*Task requirements*.
Copy exactly, no pictures: every line from the one that contains "You are a computer-use agent." through the end of the entries below.

Stored items:
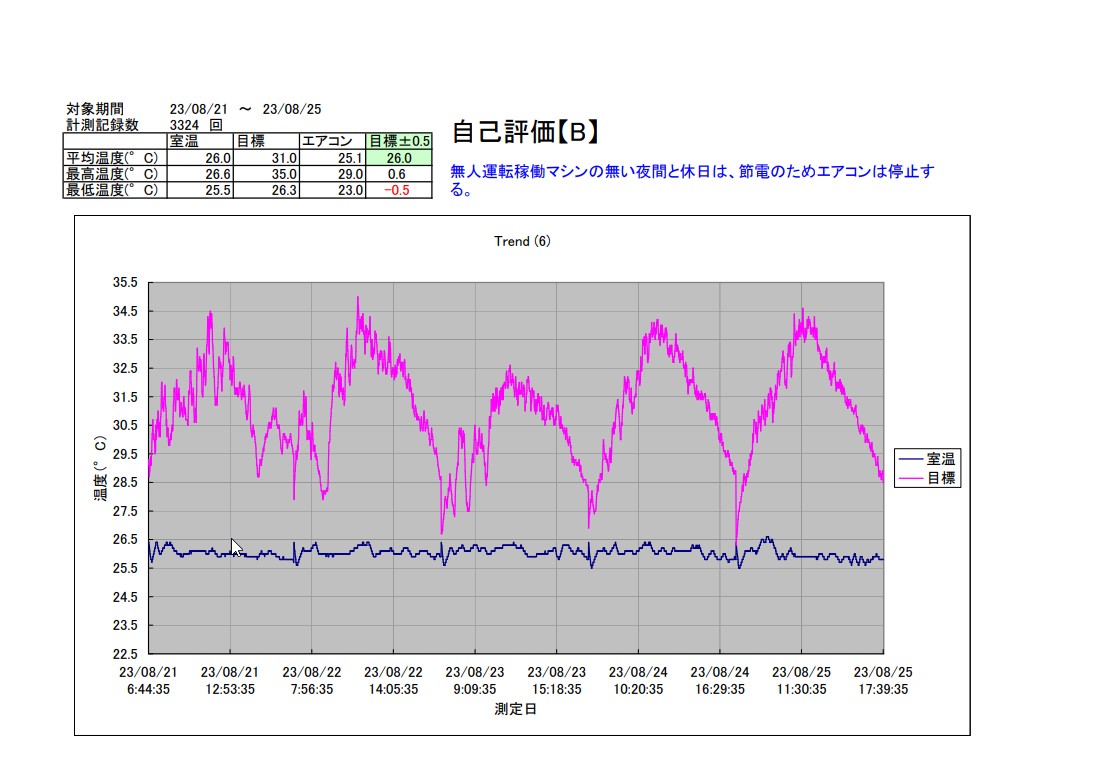Click the 自己評価【B】 heading
Image resolution: width=1098 pixels, height=770 pixels.
pyautogui.click(x=525, y=132)
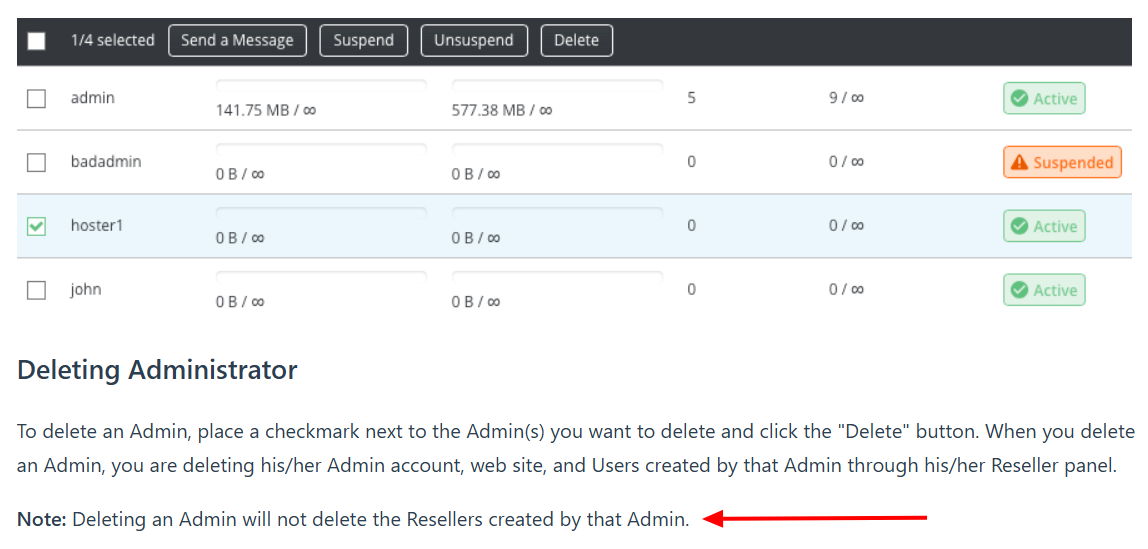1148x549 pixels.
Task: Click the Suspend button
Action: tap(363, 41)
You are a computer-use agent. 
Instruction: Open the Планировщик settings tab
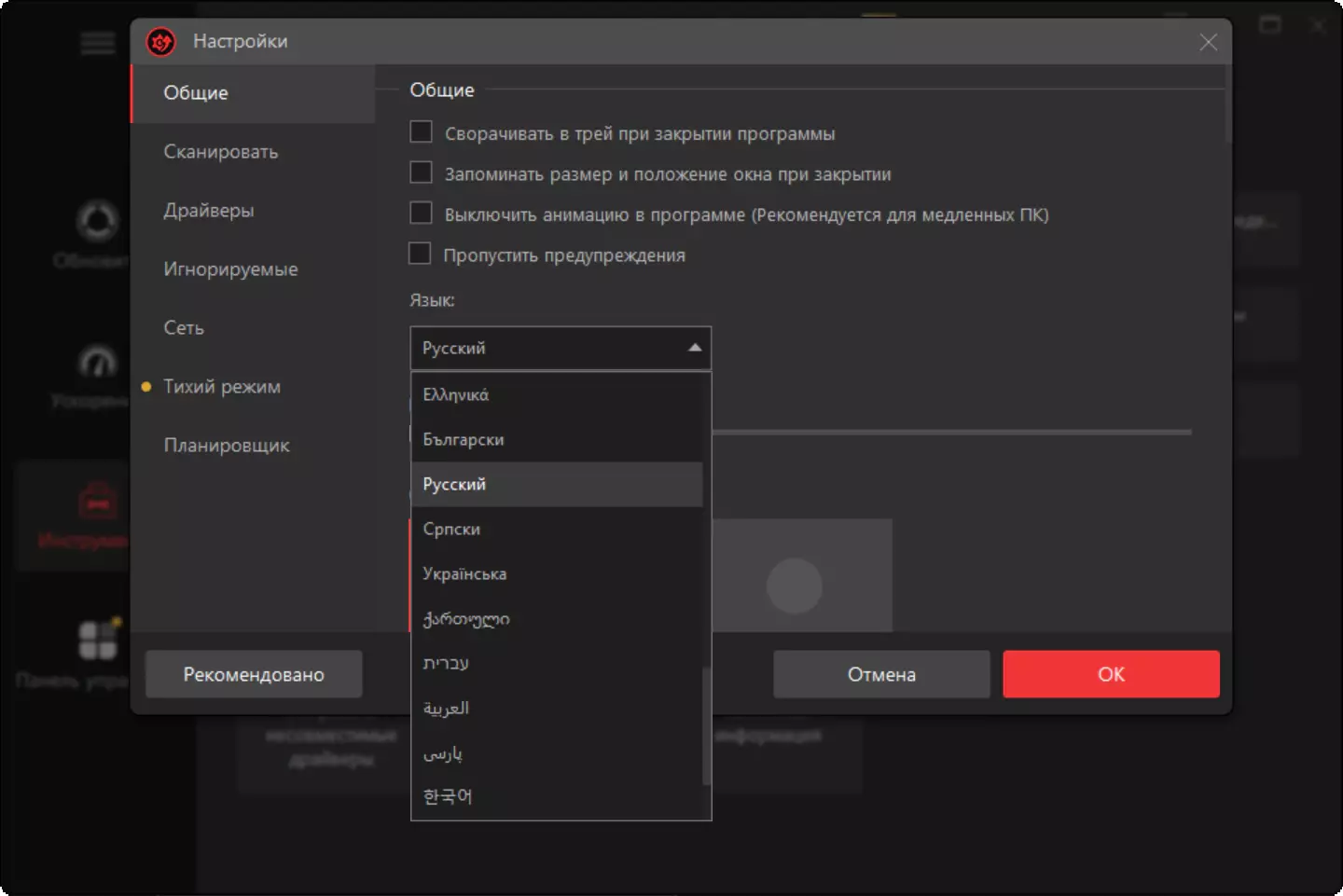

*Answer box*.
You are a computer-use agent. 
Instruction: Open the Планировщик settings tab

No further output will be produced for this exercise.